* **Your goal**:
Your answer should repeat every line of the records below in which the word "profile" appears.

Collected data entries
....................

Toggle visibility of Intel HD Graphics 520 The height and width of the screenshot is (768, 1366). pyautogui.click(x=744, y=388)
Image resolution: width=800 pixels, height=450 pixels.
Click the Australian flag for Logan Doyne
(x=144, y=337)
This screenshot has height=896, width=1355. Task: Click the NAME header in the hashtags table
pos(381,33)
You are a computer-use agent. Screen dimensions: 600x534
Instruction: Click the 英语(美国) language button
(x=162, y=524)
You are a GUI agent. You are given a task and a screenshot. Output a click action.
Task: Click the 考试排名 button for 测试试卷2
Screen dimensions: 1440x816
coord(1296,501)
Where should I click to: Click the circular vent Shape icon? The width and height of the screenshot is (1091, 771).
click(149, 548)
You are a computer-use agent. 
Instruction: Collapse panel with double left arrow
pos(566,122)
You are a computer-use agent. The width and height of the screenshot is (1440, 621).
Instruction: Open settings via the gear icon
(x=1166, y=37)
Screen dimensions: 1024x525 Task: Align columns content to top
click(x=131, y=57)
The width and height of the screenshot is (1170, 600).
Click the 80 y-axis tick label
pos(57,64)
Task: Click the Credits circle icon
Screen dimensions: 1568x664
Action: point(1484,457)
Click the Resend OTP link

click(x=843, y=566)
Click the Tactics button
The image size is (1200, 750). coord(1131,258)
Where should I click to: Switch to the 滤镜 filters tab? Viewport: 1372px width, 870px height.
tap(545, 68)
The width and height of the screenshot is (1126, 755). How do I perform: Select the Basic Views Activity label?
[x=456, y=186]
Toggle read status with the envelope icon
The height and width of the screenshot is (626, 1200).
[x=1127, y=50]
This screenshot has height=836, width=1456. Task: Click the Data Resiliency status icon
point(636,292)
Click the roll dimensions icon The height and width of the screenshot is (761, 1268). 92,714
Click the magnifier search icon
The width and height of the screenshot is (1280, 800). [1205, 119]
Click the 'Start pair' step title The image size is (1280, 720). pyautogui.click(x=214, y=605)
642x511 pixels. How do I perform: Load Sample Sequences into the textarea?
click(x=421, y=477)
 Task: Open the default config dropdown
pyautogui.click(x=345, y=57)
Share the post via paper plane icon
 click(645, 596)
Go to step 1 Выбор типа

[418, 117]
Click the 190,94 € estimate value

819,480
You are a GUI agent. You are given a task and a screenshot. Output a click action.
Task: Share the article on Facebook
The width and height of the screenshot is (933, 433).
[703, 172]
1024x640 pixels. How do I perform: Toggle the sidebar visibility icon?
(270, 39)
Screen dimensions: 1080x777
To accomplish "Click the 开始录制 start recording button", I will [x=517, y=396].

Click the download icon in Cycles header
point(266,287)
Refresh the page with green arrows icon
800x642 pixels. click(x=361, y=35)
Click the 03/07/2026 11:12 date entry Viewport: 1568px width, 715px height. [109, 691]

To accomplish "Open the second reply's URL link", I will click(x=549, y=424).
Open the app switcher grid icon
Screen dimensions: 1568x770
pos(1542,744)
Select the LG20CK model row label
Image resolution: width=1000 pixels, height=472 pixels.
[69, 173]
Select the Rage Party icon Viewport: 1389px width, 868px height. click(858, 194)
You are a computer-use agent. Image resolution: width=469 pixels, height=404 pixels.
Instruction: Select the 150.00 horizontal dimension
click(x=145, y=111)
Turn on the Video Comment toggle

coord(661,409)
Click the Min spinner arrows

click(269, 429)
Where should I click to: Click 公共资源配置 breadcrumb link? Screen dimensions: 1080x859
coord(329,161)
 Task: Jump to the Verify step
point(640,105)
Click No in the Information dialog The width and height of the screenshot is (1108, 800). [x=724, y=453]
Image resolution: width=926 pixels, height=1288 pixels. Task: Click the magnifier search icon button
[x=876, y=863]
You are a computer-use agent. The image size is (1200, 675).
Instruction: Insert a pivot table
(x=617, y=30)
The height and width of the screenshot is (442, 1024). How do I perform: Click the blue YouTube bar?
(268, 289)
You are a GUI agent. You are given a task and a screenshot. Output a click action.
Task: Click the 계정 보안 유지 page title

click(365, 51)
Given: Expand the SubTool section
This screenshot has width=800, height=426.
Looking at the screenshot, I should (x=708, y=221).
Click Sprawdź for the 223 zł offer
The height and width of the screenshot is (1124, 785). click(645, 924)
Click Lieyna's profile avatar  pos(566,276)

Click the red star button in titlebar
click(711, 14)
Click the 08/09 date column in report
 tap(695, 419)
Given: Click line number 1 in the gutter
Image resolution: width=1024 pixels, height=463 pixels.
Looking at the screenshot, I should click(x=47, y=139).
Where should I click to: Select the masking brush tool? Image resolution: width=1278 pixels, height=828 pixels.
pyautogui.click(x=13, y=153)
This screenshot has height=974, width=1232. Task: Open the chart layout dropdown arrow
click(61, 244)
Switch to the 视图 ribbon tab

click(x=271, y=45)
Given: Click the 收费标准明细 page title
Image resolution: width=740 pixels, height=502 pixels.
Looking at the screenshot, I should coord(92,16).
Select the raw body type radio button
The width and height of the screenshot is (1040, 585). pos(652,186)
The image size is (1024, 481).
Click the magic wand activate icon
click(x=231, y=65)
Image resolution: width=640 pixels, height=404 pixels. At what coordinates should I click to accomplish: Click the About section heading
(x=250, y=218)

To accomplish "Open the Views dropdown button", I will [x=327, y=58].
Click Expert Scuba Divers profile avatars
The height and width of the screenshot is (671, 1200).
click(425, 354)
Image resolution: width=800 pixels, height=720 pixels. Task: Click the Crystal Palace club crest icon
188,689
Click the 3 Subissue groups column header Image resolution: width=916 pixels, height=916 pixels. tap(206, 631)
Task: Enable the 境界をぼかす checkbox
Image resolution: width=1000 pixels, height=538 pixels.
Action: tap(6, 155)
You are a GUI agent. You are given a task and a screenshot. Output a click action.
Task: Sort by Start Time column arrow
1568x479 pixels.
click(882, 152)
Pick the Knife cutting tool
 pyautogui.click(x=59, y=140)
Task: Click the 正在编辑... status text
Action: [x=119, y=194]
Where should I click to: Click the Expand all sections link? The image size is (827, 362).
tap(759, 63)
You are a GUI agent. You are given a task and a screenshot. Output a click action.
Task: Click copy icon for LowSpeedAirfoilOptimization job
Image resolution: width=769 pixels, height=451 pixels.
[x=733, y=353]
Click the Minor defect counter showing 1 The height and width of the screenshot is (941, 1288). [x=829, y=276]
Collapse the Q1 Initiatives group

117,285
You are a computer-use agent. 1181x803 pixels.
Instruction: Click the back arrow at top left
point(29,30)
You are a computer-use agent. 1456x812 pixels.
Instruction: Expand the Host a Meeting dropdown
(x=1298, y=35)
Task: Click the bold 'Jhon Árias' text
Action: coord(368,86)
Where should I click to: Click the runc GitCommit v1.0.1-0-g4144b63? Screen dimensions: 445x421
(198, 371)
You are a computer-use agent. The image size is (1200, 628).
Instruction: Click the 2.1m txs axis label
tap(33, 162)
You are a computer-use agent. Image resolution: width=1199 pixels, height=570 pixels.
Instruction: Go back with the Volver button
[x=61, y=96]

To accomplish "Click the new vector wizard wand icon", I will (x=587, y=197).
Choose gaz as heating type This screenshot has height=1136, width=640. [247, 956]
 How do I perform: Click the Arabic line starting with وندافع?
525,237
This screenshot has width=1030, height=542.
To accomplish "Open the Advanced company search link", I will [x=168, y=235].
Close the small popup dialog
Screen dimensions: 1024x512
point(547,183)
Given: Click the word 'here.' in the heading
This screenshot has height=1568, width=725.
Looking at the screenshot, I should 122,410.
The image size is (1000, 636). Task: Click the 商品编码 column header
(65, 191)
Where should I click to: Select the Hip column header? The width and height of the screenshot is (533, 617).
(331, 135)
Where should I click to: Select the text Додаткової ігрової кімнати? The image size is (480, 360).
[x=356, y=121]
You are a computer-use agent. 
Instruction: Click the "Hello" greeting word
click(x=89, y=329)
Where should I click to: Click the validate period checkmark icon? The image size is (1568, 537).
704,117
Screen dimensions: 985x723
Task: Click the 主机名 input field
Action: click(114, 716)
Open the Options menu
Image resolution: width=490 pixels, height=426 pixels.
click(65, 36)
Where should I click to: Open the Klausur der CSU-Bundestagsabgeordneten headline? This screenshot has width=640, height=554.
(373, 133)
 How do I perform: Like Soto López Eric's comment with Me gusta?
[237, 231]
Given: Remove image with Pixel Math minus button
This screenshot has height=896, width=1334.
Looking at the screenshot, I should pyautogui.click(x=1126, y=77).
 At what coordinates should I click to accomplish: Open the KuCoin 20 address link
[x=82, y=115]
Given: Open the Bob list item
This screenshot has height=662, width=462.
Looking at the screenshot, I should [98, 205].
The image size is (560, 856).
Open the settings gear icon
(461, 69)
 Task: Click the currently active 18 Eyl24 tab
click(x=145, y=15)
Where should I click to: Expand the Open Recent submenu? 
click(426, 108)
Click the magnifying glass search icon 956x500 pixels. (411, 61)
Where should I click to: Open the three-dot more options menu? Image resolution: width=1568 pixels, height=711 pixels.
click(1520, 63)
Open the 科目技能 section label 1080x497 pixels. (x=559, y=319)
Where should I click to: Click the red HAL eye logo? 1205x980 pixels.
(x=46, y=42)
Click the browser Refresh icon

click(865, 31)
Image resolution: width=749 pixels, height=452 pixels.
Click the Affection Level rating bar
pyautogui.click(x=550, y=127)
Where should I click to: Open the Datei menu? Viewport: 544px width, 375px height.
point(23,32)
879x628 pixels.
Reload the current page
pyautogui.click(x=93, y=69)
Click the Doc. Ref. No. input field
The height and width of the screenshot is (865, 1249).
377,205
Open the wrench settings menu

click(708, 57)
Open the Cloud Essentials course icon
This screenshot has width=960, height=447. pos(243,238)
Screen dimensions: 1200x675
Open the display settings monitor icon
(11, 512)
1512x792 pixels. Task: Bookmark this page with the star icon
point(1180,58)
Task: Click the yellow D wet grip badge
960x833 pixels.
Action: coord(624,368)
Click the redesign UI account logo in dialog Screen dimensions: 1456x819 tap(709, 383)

....................

* **Response box**:
Click Lieyna's profile avatar  pos(566,276)
Click Expert Scuba Divers profile avatars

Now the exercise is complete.